TASK TO COMPLETE
Please rewrite the listing from its first line through the line with "point(958,18)", keeping the requests unchanged. Shift every coordinate in the answers by adding 120 to it.

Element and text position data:
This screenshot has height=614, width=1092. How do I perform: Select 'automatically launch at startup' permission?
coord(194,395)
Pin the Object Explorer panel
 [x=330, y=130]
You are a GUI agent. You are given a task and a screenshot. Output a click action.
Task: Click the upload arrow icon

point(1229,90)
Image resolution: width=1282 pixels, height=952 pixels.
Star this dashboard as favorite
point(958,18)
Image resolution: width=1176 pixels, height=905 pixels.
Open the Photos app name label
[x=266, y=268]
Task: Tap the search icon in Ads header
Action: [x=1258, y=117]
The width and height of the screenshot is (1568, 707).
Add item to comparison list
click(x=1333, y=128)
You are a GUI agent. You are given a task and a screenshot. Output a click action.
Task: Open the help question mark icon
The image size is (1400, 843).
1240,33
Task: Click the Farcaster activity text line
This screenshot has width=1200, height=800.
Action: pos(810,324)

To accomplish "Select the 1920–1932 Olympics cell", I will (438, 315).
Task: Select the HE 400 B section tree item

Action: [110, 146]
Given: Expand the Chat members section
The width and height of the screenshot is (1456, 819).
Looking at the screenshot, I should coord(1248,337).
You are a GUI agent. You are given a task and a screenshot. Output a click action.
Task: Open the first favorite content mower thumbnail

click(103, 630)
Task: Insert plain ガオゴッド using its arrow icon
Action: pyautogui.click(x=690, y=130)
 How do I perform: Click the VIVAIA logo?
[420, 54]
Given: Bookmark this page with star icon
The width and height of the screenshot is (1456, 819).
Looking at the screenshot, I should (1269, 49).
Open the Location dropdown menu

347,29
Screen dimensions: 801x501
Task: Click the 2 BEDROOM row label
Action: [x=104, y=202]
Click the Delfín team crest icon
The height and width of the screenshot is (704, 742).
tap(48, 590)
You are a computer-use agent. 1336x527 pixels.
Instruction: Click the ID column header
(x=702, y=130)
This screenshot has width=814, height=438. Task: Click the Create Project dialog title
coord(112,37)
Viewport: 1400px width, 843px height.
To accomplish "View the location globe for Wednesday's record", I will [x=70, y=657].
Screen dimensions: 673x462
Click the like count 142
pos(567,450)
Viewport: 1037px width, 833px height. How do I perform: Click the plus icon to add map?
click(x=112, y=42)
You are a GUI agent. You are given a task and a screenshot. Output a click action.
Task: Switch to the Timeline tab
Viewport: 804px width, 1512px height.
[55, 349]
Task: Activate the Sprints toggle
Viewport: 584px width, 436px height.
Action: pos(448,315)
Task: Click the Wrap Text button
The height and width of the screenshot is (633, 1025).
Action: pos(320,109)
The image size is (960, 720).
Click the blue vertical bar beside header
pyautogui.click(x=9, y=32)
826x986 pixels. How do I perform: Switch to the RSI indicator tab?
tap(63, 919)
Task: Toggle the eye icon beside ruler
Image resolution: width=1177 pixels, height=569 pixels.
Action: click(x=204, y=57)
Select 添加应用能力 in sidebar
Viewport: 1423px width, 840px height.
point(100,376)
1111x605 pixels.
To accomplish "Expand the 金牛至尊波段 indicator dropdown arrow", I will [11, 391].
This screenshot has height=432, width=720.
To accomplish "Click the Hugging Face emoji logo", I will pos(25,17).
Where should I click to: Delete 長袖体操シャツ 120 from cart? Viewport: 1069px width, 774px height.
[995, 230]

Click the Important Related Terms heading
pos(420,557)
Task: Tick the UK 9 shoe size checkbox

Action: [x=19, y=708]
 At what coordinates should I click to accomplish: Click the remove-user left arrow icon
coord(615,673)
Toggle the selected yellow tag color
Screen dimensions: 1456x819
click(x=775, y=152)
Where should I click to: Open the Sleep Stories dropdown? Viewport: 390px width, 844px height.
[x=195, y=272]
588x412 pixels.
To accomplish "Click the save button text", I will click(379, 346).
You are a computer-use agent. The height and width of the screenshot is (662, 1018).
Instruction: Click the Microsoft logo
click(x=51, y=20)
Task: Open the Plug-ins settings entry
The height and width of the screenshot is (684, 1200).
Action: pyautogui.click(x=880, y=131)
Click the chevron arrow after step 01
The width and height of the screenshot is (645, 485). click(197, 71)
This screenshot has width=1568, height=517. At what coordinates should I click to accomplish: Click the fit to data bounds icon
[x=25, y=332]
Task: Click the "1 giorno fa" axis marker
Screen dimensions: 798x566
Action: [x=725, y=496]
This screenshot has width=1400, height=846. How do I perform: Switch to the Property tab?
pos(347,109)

SOLUTION FOR THIS PROBLEM
This screenshot has height=614, width=1092. How do I perform: Select 'automatically launch at startup' permission?
coord(314,515)
Pin the Object Explorer panel
 [x=450, y=250]
You are a GUI agent. You are given a task and a screenshot. Output a click action.
Task: Click the upload arrow icon

point(1349,210)
Image resolution: width=1282 pixels, height=952 pixels.
Star this dashboard as favorite
point(1078,138)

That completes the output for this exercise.